Ancient Secrets: Majorca's archaeology

European Cultural Routes Transfer Experiences Share Solutions. A very long title that is abbreviated to CERTESS and which refers to "an inter-regional project prepared by twelve regional partners of ten European countries, financed by the European Regional Development Fund and implemented under the INTERREG IVC programme". God, how the EU loves its meaningless acronyms.

To try and make sense of what this means, it is a project to establish a common framework for developing cultural routes, combining "good and best practices and governance instruments to formulate ten route implementation plans, all targeted to foster sustainable cultural tourism in their reference areas". No, this doesn't really help, does it.

Whatever it all means, the Balearics Tourism Agency is party to it. The agency is one of the partners. And it has dragged the Balearics environment ministry into a sustainable CERTESS project. Yes, there is a new initiative to tackle tourism seasonality while at the same time being environmentally correct and sustainably touristic. It is a pilot plan to create an archaeological tourism route.

What one assumes this doesn't entail is tourists being invited to come to Majorca, get down on all fours and start rummaging around in archaeological digs. Being a rummager requires more than just an ability to be like a dog digging up a bone. You have to take courses on rummaging. No, what it appears to be is a way of giving what already exists a different name. A route name. Majorcan and Spanish tourism loves its routes as much as the EU loves its acronyms. Routes for wine, routes for culture, routes for religion, routes no doubt for roots.

There have, however, been rummaging tourists. Son Real near Can Picafort has established something of a trend in this regard. American archaeology students have been invited to volunteer to spend summers at the finca with its ancient burial sites. And they have come, filling a gap of discovery that has lamentably been created by regional governmental indifference to this gem of pre-history and of Majorca's antiquity.

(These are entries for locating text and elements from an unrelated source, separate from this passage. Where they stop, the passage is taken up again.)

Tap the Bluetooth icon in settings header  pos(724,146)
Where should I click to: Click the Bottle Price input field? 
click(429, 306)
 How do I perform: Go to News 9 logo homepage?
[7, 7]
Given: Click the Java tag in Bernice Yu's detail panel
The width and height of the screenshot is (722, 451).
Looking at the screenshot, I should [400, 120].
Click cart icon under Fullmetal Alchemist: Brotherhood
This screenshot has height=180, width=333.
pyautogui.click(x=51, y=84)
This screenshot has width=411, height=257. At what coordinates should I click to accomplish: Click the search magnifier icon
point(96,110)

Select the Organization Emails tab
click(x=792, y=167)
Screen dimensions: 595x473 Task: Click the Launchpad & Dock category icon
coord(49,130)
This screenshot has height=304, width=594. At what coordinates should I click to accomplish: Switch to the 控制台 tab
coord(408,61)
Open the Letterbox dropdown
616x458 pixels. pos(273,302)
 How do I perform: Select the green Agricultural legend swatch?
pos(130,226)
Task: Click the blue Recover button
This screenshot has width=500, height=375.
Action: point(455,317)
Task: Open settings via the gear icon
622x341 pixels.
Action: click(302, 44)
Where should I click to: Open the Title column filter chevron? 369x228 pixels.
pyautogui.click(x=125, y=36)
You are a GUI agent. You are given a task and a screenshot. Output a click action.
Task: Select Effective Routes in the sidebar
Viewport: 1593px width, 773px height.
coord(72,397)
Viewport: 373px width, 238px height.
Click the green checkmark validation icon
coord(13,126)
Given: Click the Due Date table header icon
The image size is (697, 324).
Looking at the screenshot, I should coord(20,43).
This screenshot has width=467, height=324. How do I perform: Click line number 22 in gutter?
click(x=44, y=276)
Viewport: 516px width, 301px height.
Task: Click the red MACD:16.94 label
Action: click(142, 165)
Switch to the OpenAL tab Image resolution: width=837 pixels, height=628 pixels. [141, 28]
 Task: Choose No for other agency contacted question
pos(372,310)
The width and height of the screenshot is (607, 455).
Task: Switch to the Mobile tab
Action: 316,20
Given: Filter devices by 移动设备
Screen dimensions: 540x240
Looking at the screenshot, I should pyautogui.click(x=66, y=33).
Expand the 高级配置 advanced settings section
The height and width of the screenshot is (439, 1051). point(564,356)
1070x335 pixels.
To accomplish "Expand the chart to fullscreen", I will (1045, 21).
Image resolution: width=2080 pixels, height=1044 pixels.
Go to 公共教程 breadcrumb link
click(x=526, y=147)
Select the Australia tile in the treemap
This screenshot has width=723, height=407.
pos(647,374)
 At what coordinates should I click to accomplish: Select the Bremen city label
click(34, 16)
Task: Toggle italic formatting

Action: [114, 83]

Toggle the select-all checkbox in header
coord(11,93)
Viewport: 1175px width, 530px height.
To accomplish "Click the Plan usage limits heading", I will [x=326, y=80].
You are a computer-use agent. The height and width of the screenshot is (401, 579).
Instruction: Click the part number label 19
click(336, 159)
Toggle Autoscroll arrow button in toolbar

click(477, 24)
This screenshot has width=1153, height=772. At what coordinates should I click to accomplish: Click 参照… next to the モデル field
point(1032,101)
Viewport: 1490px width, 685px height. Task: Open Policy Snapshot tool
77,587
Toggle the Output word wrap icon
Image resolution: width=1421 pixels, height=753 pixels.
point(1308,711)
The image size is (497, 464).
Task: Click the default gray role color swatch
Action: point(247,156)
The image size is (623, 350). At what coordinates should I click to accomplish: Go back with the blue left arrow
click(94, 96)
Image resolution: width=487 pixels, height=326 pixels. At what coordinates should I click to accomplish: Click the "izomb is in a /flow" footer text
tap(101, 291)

Indifference or not, the government's tourism agency wishes to further promote Son Real and other archaeological sites on Majorca and the rest of the Balearics. Which is a laudable enough aim, but one that raises the question as to what the agency and government have been doing to promote all this archaeology up until now. There is a lot of archaeology on Majorca, a lot of important and ancient sites, but many of them have, for tourism purposes, been largely ignored.

The best known and most developed of the sites is the old Roman city of Pollentia in Alcúdia. It most certainly has been promoted but even it doesn't receive (or hasn't received) the attention which it should do. Not so long ago, I was asked to supply an English translation of the various parts of the site - the Forum, the Theatre and so on. Was this the first time that a detailed explanation had been made available? I wasn't aware of there having been one previously.

Majorca doesn't have a history that places it in the same league of for example Crete when it comes to ancient Mediterranean culture. The island was not a great cradle of civilisation, but it is nevertheless important in fostering a better understanding of that culture, both pre-Roman and post-Roman. Pollentia reinforces what is very well known of Roman times in general, but it also has secrets yet to be revealed about the period after the Romans left, new surveys casting doubt on the accepted wisdom regarding Pollentia's fate. Specifically, there is a Byzantine-style wall which is reckoned to date from the fifth century. If this is so, then this may change that accepted wisdom, i.e. that the Byzantines didn't appear until the following century and that Pollentia was not abandoned when the Vandals arrived.

But it is the older pre-history which is in many ways more important. There is still plenty of inexactitude which surrounds the origins of the ancient Talayotic sites and only hypotheses as to what existed on Majorca before these. When was Majorca genuinely settled by human occupation? It is thought that there would have been people on the island from the fifth or even sixth millennium before Christ, but that they did not settle. They were only transient. But little is understood of this transient population. Of the later established population there is a wide variance in times given to sites, even those which are close together, such as the necropolis at Son Real and the dolmen in Son Bauló, itself only now being shown a certain amount of official respect.

The idea for an archaeology route is a good one. But it is something which needs to be backed up by genuine support for the efforts being made to reveal the island's ancient secrets.